In this Pulumi program, we'll focus on setting up a basic example of a Kong API Gateway with a plugin. To keep things simple, we'll assume you've got services running behind Kong, and we'll add a Kong Plugin to a Service. This could be useful, for instance, if you're running an inference service for your ML workloads and you want to enforce certain API behaviors.

In this setup, we will:

- Create a Kong Service: Represents your backend service.
- Add a Kong Plugin to the Service: To modify the behavior of requests to your ML service.

Let's get started with a Pulumi program in Python for this setup.

```python
import pulumi
import pulumi_kong as kong

# Create a new Kong service representing your ML microservice.
ml_service = kong.Service("mlService",
    name="ml-service",  # The name of your service (e.g., machine learning service)
    protocol="http",    # The protocol your service is using (e.g., `http`, `https`).
    host="example.com", # The host where the service is running.
    port=80             # The port where the service is exposed.
)

# Add a rate-limiting plugin to the service we just created.
# This is useful if you want to limit the number of requests a client can make to your ML service.
rate_limiting_plugin = kong.Plugin("rateLimitingPlugin",
    name="rate-limiting",       # The name of the plugin to use.
    service_id=ml_service.id,   # Associate the plugin with the service we created earlier.
    config_json="""{            # Configuration for the rate-limiting plugin.
        "second": 5,            # Number of HTTP requests that can be made per second.
        "hour": 10000           # Number of HTTP requests that can be made per hour.
    }"""
)

# Export the service and plugin ID for later reference.
pulumi.export("ml_service_id", ml_service.id)
pulumi.export("rate_limiting_plugin_id", rate_limiting_plugin.id)
```

In this program:

- We create a `Service` resource that represents your backend ML service. It is configured with the necessary parameters like name, protocol, host, and port. This backend could be running your machine learning models waiting for inference requests.
- We then create a `Plugin` resource called `rateLimitingPlugin`. This plugin is of the type `rate-limiting`, a common plugin offered by Kong for controlling the rate at which clients can make requests to your services. We associate this plugin with our `ml_service` via `service_id`.
- Finally, we export the IDs of both the service and the plugin, which can be useful if you need to reference them later on in your infrastructure stack.

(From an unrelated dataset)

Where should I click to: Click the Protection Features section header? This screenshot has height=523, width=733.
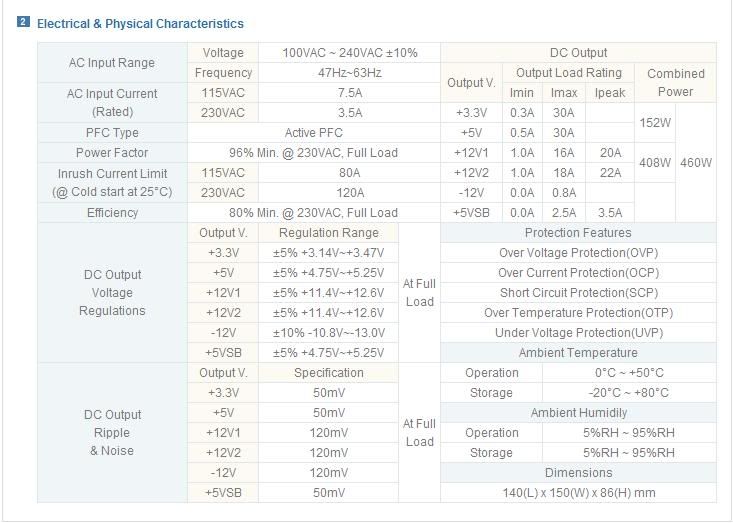(578, 233)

This setup helps you place Kong as a central component in front of your ML microservices, enabling you to manage and monitor the traffic flowing through your APIs with plugins.

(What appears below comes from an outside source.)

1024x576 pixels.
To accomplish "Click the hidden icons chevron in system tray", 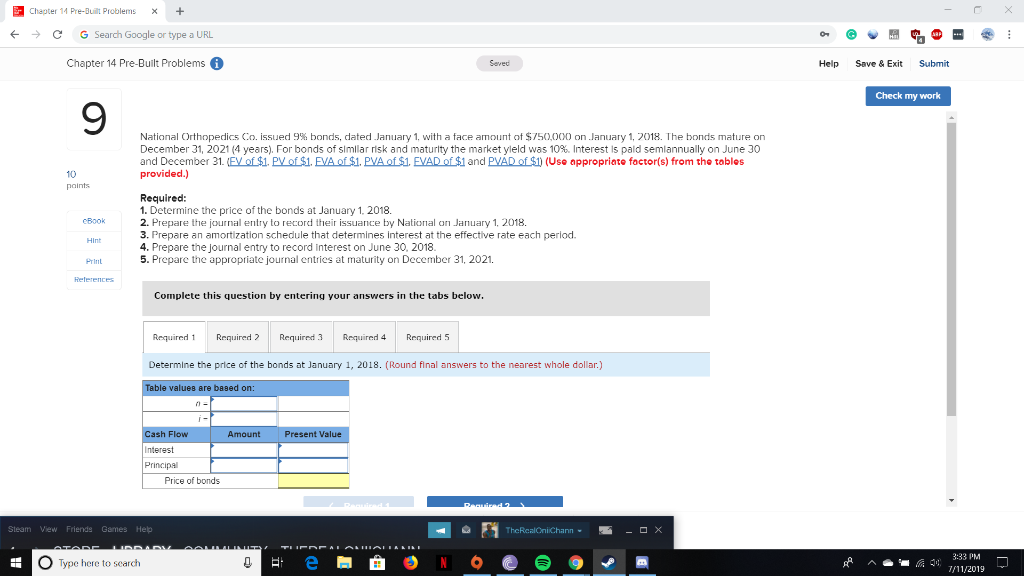I will pos(872,562).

Remember, this is a very basic setup. In a production environment, you would also need to set up other Kong configurations and deploy this in conjunction with your ML services running on a cloud provider such as AWS, GCP, or Azure. You also might have different environments (staging, production) with different configurations, and for all of this, Pulumi can help you to maintain consistency across your environments.